Mining has increased as cryptocurrency grows in popularity and value.
Bitcoin and a multitude of newer digital currencies have received increasing media attention as their prices skyrocketed and then crashed. While the cryptocurrency market has lost about half of its value since mid-December, many investors see this as a simple correction due to overzealous buyers late last year. Cryptocurrency is here to stay, and there is money to be made from it.
Of course, that means cybercriminals are getting in on the game. Sophisticated hackers have found vulnerabilities in cryptocurrency code to steal vast sums of digital money. That’s what happened to Japan’s CoinCheck, which was taken for $534 million in a late-January heist.
However, there’s a more mundane way of making cryptocash that’s on the rise — mining. Cryptomining occurs when people volunteer computing power to a cryptocurrency’s network. In exchange for running software that validates transactions, miners occasionally earn coins. Hackers have invented a method called drive-by mining to receive the rewards of cryptomining while using unwilling victims to provide the computing power.

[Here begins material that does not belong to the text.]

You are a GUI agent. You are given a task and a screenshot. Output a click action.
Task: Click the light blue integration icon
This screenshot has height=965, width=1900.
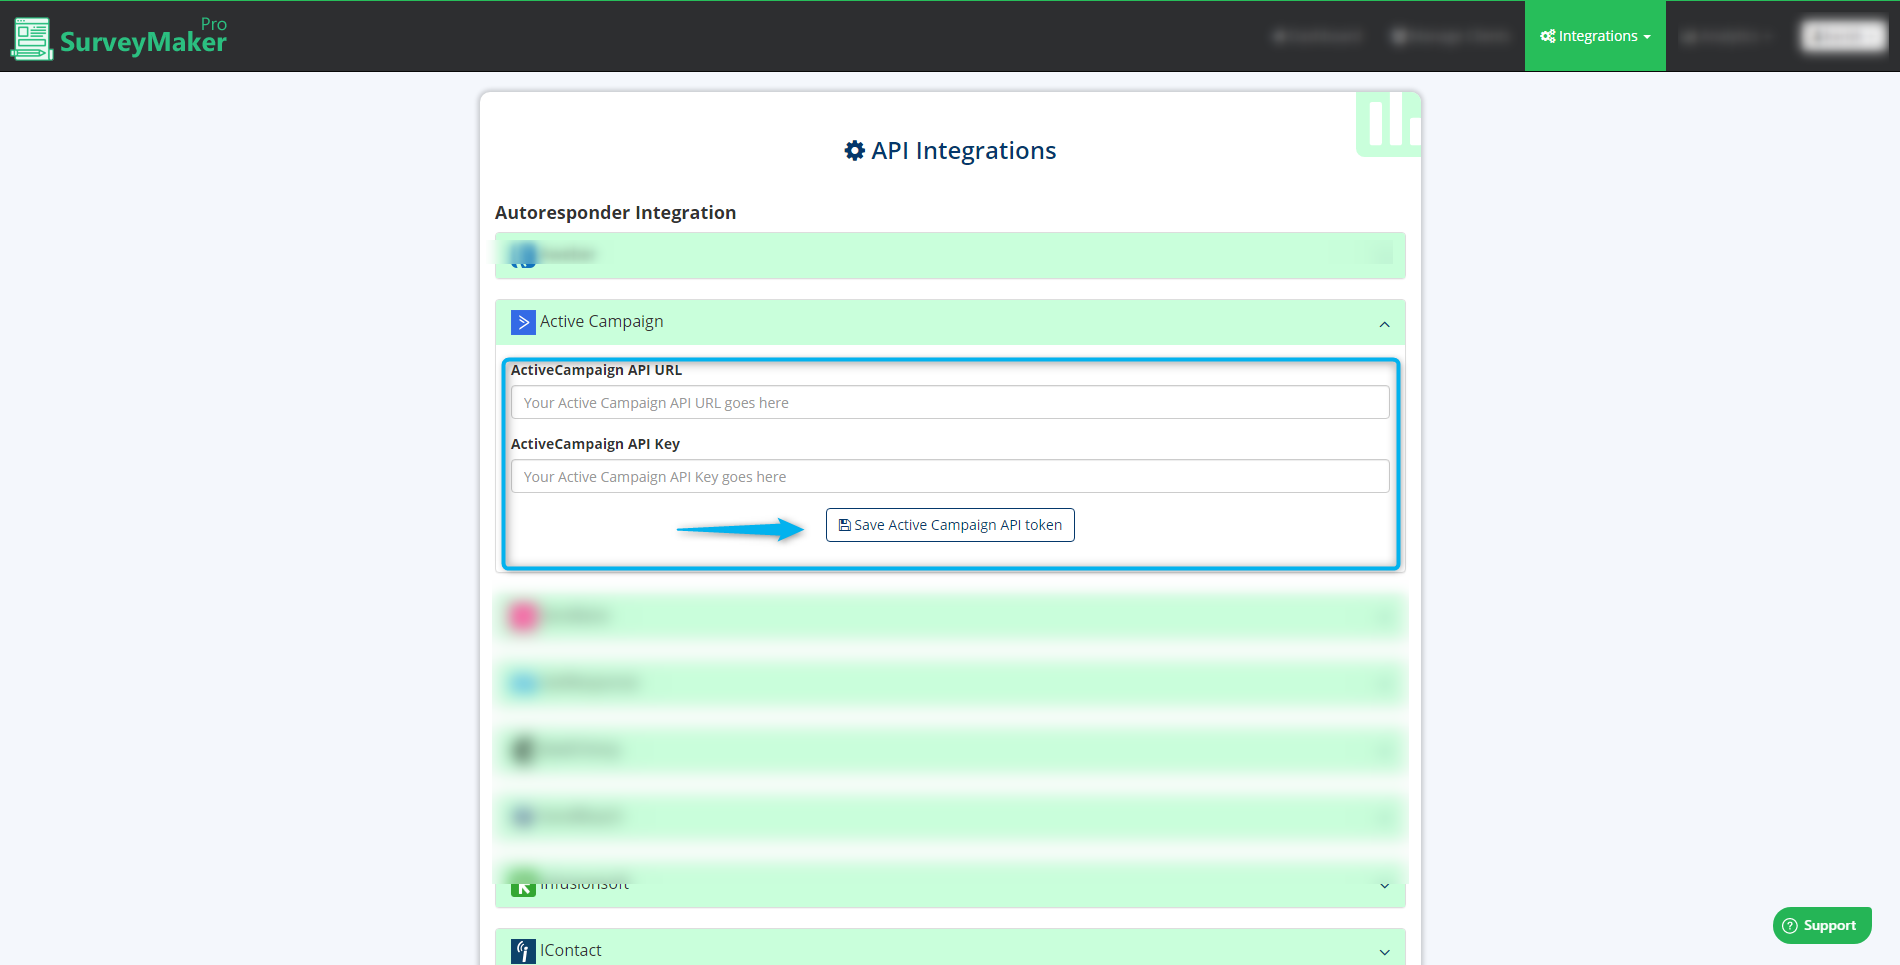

These drive-by mining programs can run on a computer without the victim ever knowing it (except for seeing a decrease in computer speed). Malwarebytes claims to have blocked over 100 million drive-by mining attempts in a single month, which means this is a major new threat for security firms.
The report’s 2018 predictions indicate that consumers and businesses must remain vigilant.
Malwarebytes believes that drive-by cryptocurrency mining will continue as long as digital currencies keep their value. The security firm also warns that hackers could use the Internet of Things to mine cryptocurrency as well as perpetrate DDOS attacks. Finally, the report’s authors believe the use of leaked exploit codes in 2017 will continue this year unless the governments who discover the vulnerabilities begin disclosing them.
The ever-shifting tactics of hackers shows how hard of a job the National Academies of Sciences, Engineering, and Medicine have in codifying a classification system for cyber-attacks. However, without recording and sharing this information in a formalized way, law enforcement will continue struggling to keep up with cybercriminals.